What the exercise asks = Only one stretch of the records below should be repeated. It starts with the line containing "Viewport: 1280px width, 720px height." and goes on through the line containing "Click the list view icon button", exactly as written.

Given data =

++++++++++++++++++++

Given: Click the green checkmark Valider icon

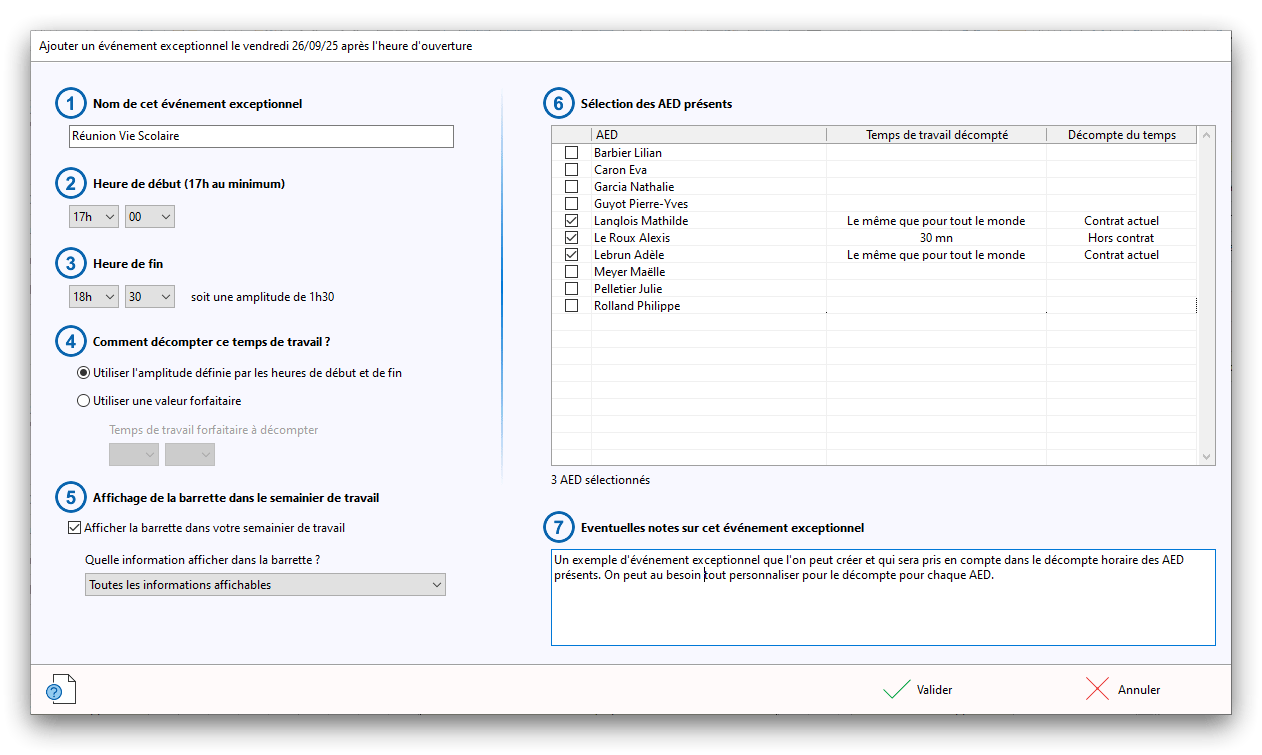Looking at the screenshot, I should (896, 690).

++++++++++++++++++++

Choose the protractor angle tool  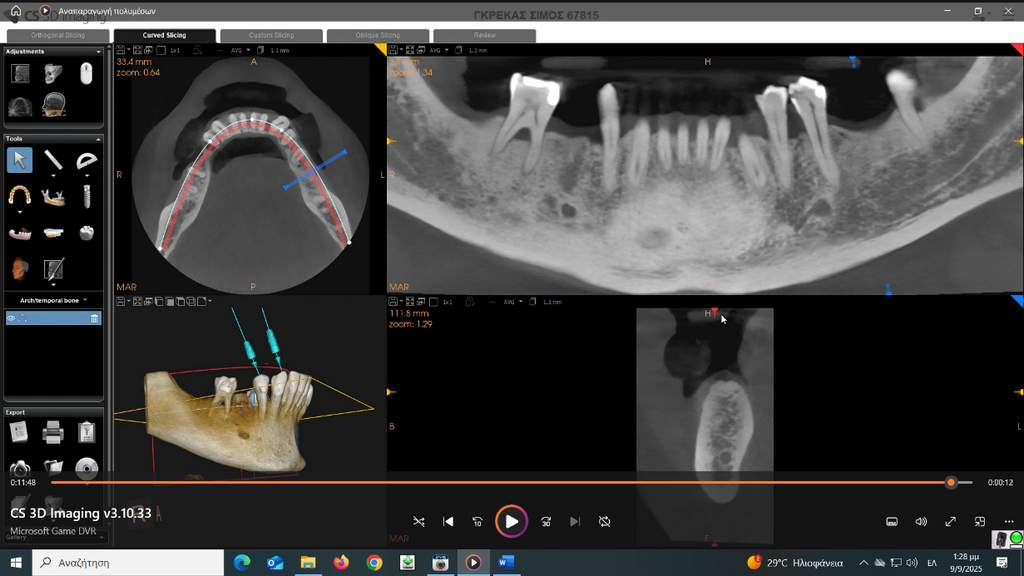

++++++++++++++++++++

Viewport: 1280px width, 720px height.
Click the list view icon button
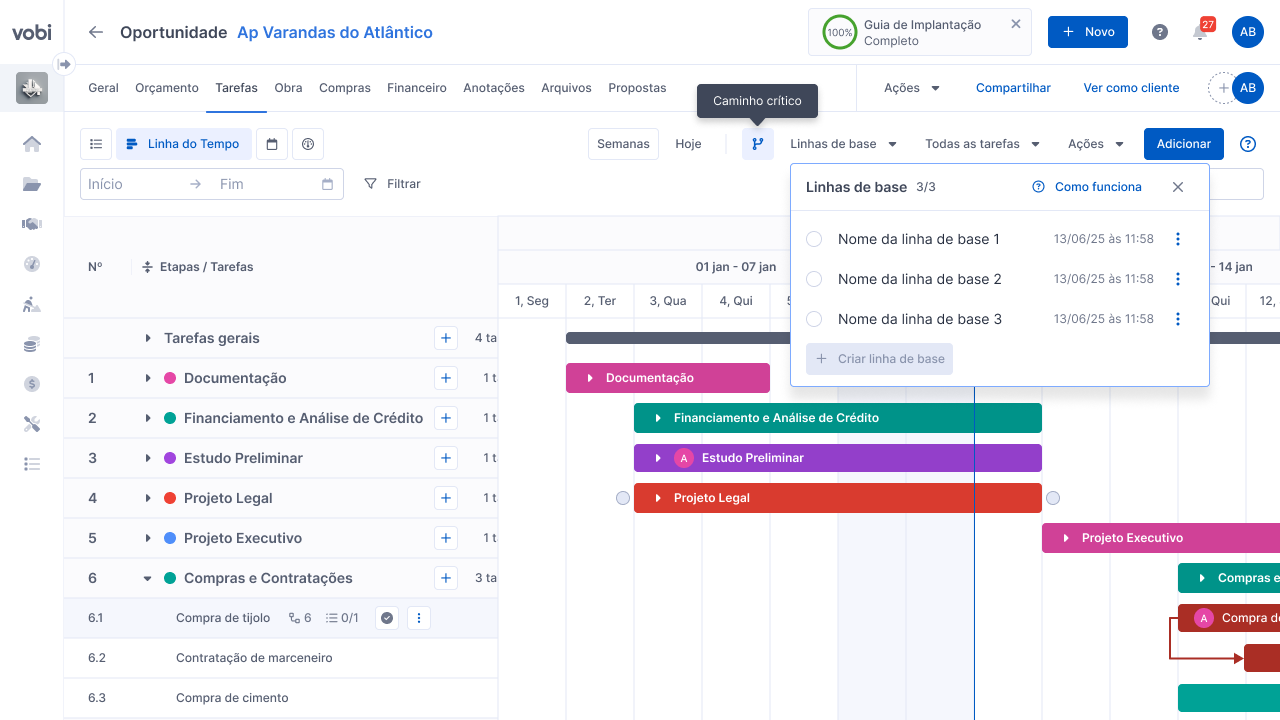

++++++++++++++++++++

Response =
Viewport: 1280px width, 720px height.
Click the list view icon button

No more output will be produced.